I created a game using PictoBlox, featuring two sprites (characters): one is a fish and the other is an octopus. The game is that the octopus tries to catch the fish, but I was unable to program the fish to move away from the octopus. Therefore, I set a score after reaching 5 points, the game ends, and the fish turns green. The octopus can be controlled using the arrow keys......
..
Fish programs Switching costumes to fish means that the fish will turn red for the next game after turning green in the last game
glide 1 sec to random positions is there so that the fish keeps gliding forever.
If touching me (octopus), then the score will change by 1 forever
If score = 5, then the fish turns green ( switch costume to Fish-a), the score goes back to zero, and the game ends
When the left arrow key is pressed, the octopus moves on the x-axis by -10 units.

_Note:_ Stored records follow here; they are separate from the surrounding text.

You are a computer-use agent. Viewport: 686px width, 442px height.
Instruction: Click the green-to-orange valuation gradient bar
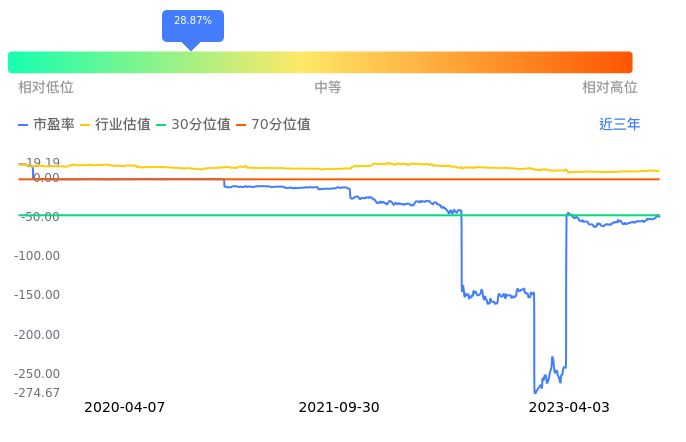click(x=320, y=62)
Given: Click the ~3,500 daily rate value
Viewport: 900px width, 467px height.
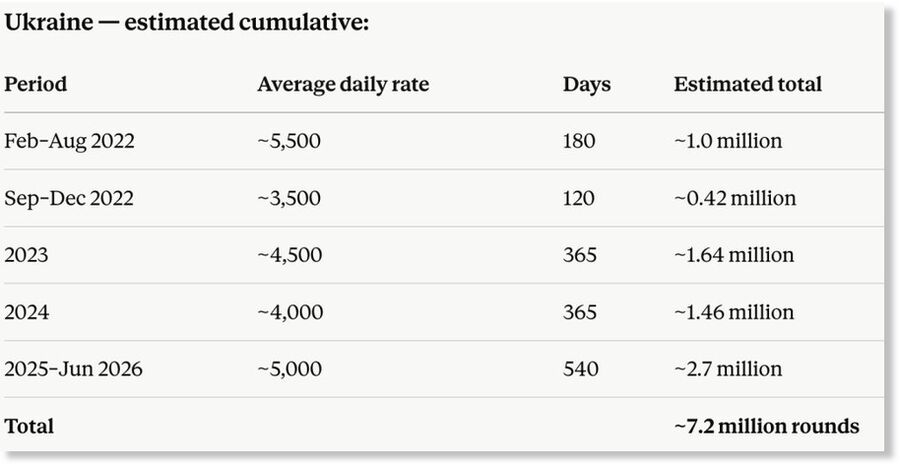Looking at the screenshot, I should point(289,198).
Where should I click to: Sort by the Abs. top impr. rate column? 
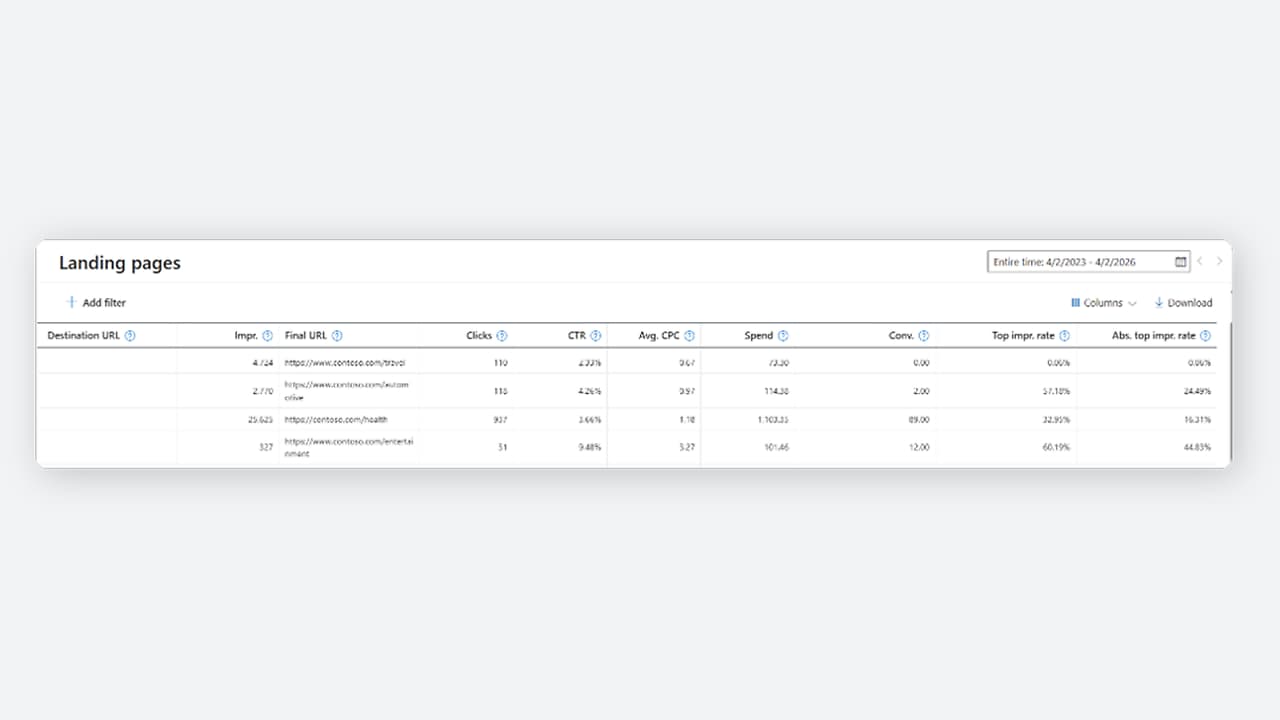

If the up arrow key is pressed, the octopus moves on the y-axis by 10 units.
When the right arrow key is pressed, the octopus moves on the x-axis by 10 units.
If the down arrow key is pressed, then the octopus moves on the y-axis by -10 units.
https://youtu.be/nisaKHXiBRo
2.
I made a second game in which I used two sprites, one of which is a flying cat and the other is a building. Flying Cat Programs When the space key is pressed, the game starts, and the building begins to move backwards; as a result, the cat appears to be flying forward. Each time the cat jumps over a building, the score increases by 1. If the score reaches 5, the cat says 'you won,' and if the cat touches the building, the game is over. If the up arrow key is pressed, then the cat jumps and waits for 0.5 seconds in the air, and then glides back down.
When the space key is pressed, the building gets set on 300 on the x-axis, and the building keeps changing its position by -10 on the x-axis forever.
https://youtu.be/u7UBS5WVzQc
Temperature and humidity monitor
components
Arduino uno
DHT 11 (Digital humidity and temperature)
jumper wires
bread board
Arduino cable
connections
vcc - 5v
gnd - gnd
data - digital pin 2
The code shows temperature and humidity on the computer. I uploaded this code to Arduino using Arduino IDE.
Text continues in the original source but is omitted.